Ele ainda tem seu “momento bom menino” e diz que os pais não devem deixar seus filhos saírem sozinhos ou com amigos pra festas. “Tem que ir junto. Não interessa se o guri ou a menina são evangélicos porque quando chega num ambiente destes tem sempre um pra convidar pra um rolê, e aí vai: já oferece uma bebida, já mostra as gurias rebolando em cima dos carros e quando vê já é um do grupo”, revela.
Engana-se quem pensa que gangue é coisa apenas de pessoas de classes sociais mais baixas. Chulepa revela que na região do bairro Carandá Bosque existe um grupo que também aterroriza. “Lá tem muito burga.
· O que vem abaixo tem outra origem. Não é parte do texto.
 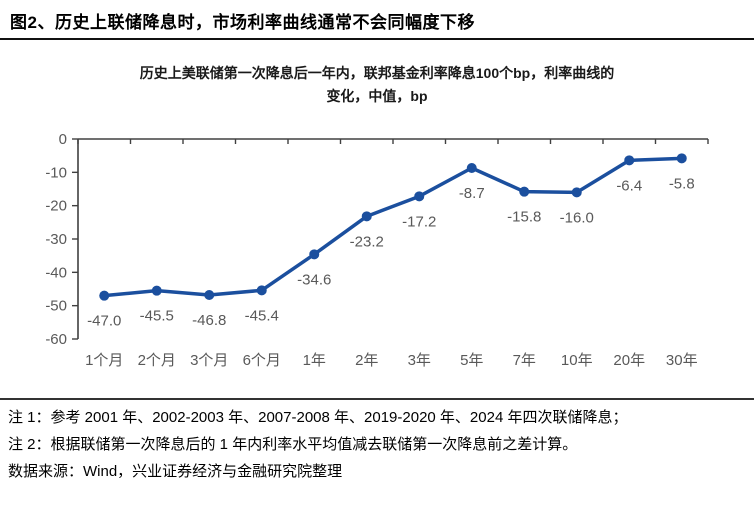 What do you see at coordinates (104, 322) in the screenshot?
I see `data-label: -47.0` at bounding box center [104, 322].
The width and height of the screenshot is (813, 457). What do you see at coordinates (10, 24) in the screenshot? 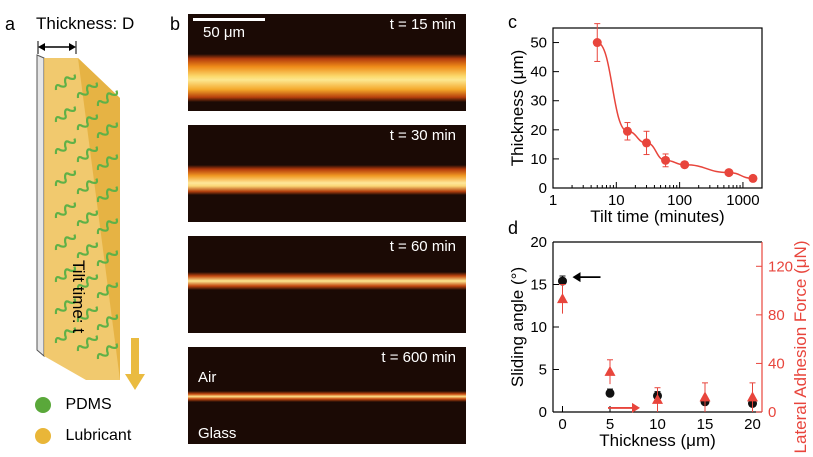
I see `panel-a-letter: a` at bounding box center [10, 24].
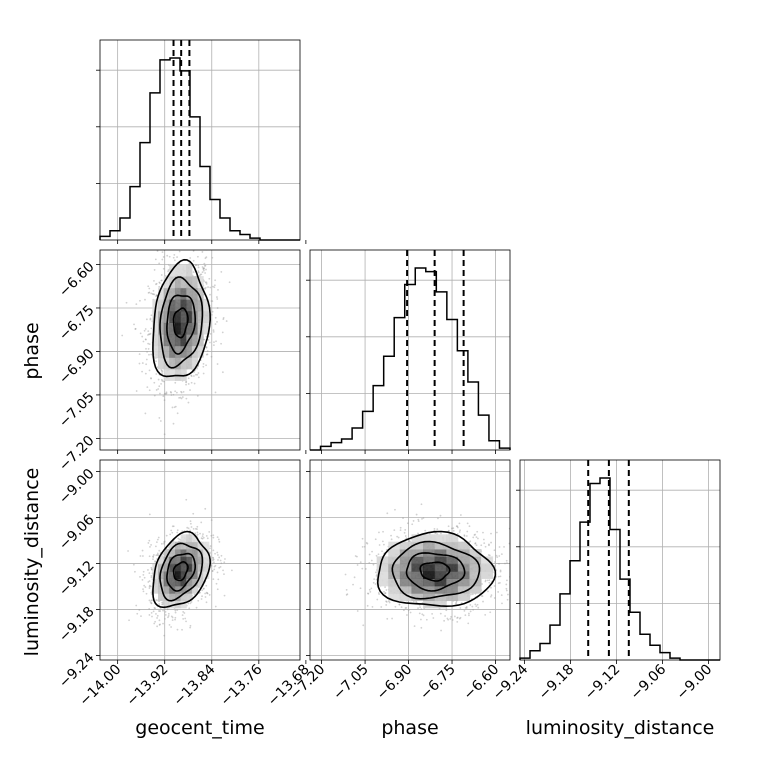  What do you see at coordinates (200, 350) in the screenshot?
I see `panel-frame` at bounding box center [200, 350].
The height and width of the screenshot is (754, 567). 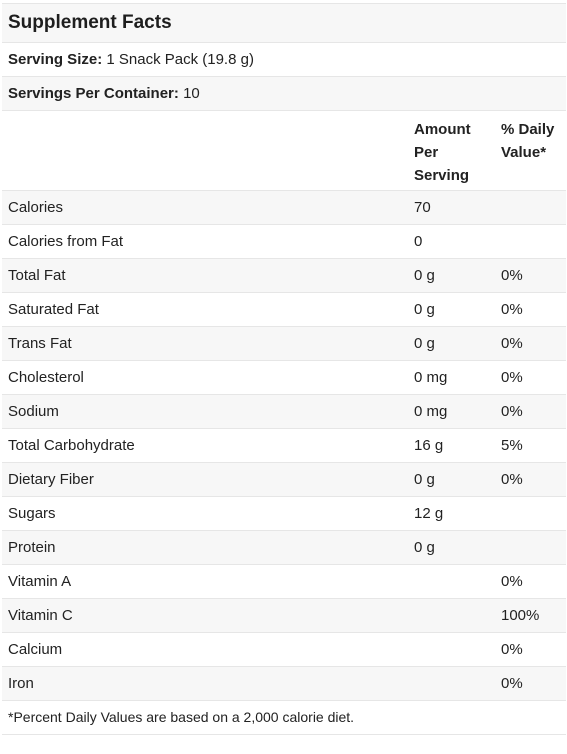 What do you see at coordinates (422, 208) in the screenshot?
I see `nutrient-amount: 70` at bounding box center [422, 208].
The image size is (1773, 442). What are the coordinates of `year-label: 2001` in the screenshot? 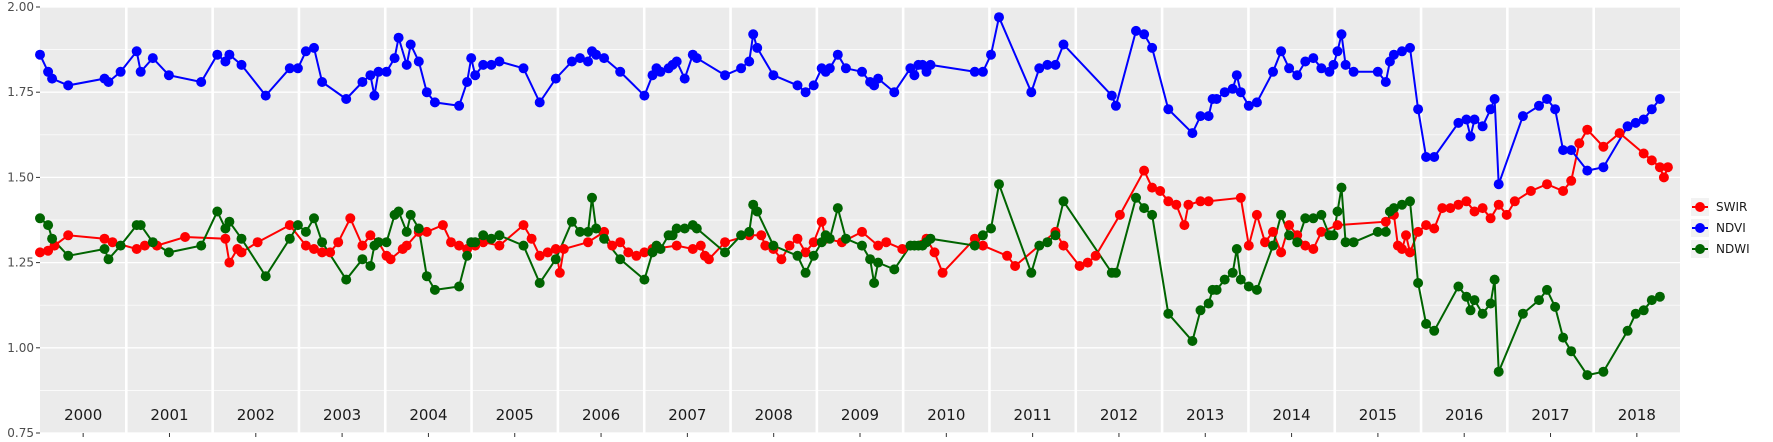 It's located at (169, 415).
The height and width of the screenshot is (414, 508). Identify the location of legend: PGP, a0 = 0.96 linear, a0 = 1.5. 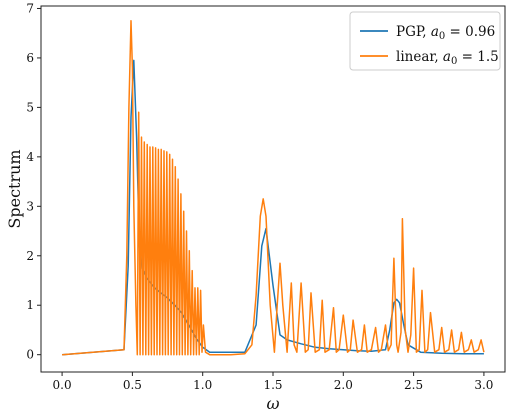
(425, 41).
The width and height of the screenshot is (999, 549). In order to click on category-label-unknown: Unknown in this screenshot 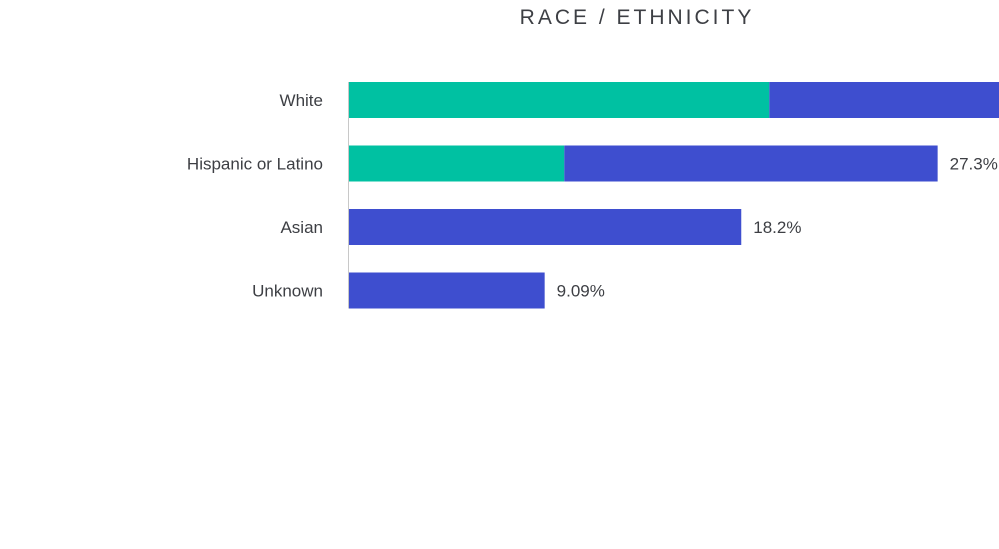, I will do `click(288, 292)`.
Já vi passarem em carrões até com armas de grosso calibre na mão e apontando pra gente”.
“Falta cultura e referência”
Uma das delegacias que acaba recebendo jovens maiores de idade com envolvimento com gangues é a Derf (Especializada na Repressão de Roubos e Furtos). Embora a maioria dos integrantes sejam menores de idade, um dia acabam chegando à maioridade no mundo do crime. Muitos que não trabalham acabando se envolvendo em roubos e furtos para poder sustentar o vício das drogas, comprar roupas bacanas, sapatos da moda e bancar a bebedeira das garotas do grupo.
O delegado André Luiz Novelli resume como causas para busca de uma gangue a falta de cultura e referência familiar. Por conta disto acabam encontrando na rua um berço que não cobra, propicia a adrenalina do perigo. “O País tem problema de crise moral. Que referência familiar este jovem vai ter de certo ou errado?”, questiona.
Para Novelli é uma visão míope acreditar que apenas a polícia é a responsável por combater a criminalidade, no caso as guangues. “Estes garotos estão numa idade hormonal muito perigosa, onde se quer aprender e, infelizmente, eles não tem onde conseguir este referencial dentro da própria casa e o mundo os espera fora deste ambiente. Muitas vezes o caminho errado é o mais fácil de se achar”.